And their judgment then on adult baptism? 'Who art thou that judgest another man's servant? To his own master he standeth or falleth V In the very remarkable chapter from which these words are taken, God has for all time given His Church the principle that ought to guide her in matters in which those who seek to follow the leading of the Word and Spirit differ as to duty. It is a most significant fact that while Paul knew that it was lawful to eat the meat by which some were offended, or to esteem every day alike, he did not interpose his authority, much less the authority of God, to tell the weak brother to give up his ignorant prejudice. Such a decision might have settled that question, but it would have left the Church a great loser; it could ill miss the teaching the chapter conveys, by which, as it is, she has profited all too little. That natural character and other circumstances may give rise to differences of view; that such diversities may at all times exist, which it is not the will of God to settle by any absolute rule; that, therefore, the judgment of the brother is not ours, but the Lord's; and that the exercise of humility and forbearance, for which the diversity calls, may be a far greater blessing than the uniformity which we think so desirable: these are lessons of the utmost importance, which have their applicability here too.

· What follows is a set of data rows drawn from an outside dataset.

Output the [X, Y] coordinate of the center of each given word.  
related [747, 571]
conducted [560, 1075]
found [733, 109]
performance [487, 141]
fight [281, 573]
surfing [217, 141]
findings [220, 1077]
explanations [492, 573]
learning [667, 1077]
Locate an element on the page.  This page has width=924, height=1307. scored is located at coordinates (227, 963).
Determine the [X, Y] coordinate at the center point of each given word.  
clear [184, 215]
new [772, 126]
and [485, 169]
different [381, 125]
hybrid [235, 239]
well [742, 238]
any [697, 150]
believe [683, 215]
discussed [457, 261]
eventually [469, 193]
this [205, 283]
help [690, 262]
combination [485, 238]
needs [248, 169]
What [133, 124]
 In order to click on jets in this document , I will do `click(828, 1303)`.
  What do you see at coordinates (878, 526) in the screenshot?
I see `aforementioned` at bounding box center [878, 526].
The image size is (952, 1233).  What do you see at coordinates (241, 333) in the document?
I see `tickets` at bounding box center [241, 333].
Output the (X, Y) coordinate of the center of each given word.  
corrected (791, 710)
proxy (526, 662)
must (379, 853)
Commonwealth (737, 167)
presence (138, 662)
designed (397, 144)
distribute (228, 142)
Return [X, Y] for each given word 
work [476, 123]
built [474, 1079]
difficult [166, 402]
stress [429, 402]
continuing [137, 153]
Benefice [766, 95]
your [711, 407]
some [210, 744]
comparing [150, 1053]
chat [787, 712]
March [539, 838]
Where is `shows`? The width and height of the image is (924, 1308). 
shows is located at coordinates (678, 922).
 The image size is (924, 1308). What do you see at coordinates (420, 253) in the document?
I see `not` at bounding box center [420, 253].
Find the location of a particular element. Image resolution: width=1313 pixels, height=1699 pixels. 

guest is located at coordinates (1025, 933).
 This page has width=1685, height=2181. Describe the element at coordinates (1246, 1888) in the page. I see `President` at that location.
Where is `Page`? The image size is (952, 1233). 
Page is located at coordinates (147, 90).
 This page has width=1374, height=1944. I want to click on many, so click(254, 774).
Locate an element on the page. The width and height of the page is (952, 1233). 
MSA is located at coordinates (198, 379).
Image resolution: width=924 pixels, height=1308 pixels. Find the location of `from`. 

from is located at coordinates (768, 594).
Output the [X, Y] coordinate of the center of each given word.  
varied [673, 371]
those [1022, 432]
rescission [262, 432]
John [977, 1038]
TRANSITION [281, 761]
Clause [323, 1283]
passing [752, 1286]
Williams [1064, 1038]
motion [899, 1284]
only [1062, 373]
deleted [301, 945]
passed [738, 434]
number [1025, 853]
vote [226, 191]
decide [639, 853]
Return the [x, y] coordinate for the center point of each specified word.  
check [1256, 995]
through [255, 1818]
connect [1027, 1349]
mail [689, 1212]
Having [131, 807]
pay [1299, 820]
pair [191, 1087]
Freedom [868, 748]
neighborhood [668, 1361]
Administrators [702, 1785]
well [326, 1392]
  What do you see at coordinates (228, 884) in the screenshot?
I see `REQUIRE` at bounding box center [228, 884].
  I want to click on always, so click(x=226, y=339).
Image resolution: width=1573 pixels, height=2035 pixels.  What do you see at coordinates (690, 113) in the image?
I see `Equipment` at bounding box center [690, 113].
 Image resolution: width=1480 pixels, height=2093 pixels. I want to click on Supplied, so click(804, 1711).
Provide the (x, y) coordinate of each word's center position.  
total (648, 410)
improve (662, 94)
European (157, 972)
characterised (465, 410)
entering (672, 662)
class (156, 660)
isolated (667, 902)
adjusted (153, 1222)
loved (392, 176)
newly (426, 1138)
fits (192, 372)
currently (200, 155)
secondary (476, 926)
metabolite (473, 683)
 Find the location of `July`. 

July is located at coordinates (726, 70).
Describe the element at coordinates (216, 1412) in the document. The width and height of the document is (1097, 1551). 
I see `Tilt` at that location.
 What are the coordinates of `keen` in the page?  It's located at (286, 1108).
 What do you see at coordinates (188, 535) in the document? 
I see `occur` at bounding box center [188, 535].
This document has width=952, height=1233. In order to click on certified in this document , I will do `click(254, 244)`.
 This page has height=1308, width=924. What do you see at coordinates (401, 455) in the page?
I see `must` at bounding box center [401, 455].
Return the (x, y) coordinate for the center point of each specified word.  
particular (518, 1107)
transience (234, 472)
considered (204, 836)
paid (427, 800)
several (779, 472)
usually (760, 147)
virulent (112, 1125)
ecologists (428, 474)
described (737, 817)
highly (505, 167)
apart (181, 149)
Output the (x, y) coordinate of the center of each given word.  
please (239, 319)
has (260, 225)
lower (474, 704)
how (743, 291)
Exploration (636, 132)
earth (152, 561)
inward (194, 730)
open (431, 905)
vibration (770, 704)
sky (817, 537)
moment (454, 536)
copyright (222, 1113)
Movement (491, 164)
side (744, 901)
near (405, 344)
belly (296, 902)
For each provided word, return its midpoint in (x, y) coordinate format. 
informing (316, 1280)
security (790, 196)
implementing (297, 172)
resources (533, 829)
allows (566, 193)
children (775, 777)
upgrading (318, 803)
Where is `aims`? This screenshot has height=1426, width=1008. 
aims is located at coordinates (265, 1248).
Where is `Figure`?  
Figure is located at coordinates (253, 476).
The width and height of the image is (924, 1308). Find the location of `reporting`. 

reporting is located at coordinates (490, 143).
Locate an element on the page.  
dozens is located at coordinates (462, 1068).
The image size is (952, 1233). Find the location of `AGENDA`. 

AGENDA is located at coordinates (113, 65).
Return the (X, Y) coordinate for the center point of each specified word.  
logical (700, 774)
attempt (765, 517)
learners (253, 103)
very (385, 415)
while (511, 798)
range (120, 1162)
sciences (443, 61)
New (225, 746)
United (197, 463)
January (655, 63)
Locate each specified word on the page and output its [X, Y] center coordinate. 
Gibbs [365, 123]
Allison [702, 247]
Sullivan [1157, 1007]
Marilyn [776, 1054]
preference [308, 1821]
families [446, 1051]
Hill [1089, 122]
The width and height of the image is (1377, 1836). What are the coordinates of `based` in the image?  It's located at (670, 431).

Our place on the earth is such that we can only see one-half of the starry heavens at a time. And so in the great sphere of Divine truth no mind is large enough to grasp the whole. Every truth in man's hands becomes one-sided. God's way of remedying this defect and its danger is to entrust one aspect of truth to one portion of His Church, while another holds the abuse of it in check by testifying for some different aspect. In this way the dependence of all on each other is to be maintained, and the triumph of love in the midst of difference to be made manifest. So with baptism. Infant baptism, with its discipling and baptizing the nations, has its danger. When the Church becomes lax, and the ministry is not faithful in teaching the word of faith, through which alone a sacrament is effective, infant baptism may come to be a form without power. And then adult baptism comes in as a needful protest, to plead for the spiritual character of the rite, and the absolute necessity of a living faith to make it acceptable with God.

But adult baptism, that is, man's teaching concerning it, has its danger too. In the individualism which cannot understand God's dealing with the family, on the groundwork of the covenant of grace, nor the power of a parent's faith, as according to God's will it embraces the child, nor the free mercy which when it takes a child into the covenant for the parent's sake can give it the seal of the covenant ere it has believed, it would utterly fail of gathering in the nations. And while it holds that it alone witnesses aright for the faith through which the sacrament can have its value, and a spiritual blessing be received, infant baptism claims that it is a still bolder witness for the power of faith, as it teaches, in accordance with all God's revelation, how a parent's faith can accept and keep the blessing for the child too.

I sincerely trust that the study of God's words and thoughts, concerning parents and children, will lead those who hold infant baptism to see the Divine ground on which it rests, its deep spiritual significance for them and their seed, and the need of a living faith, as that without which it may become but a lifeless form.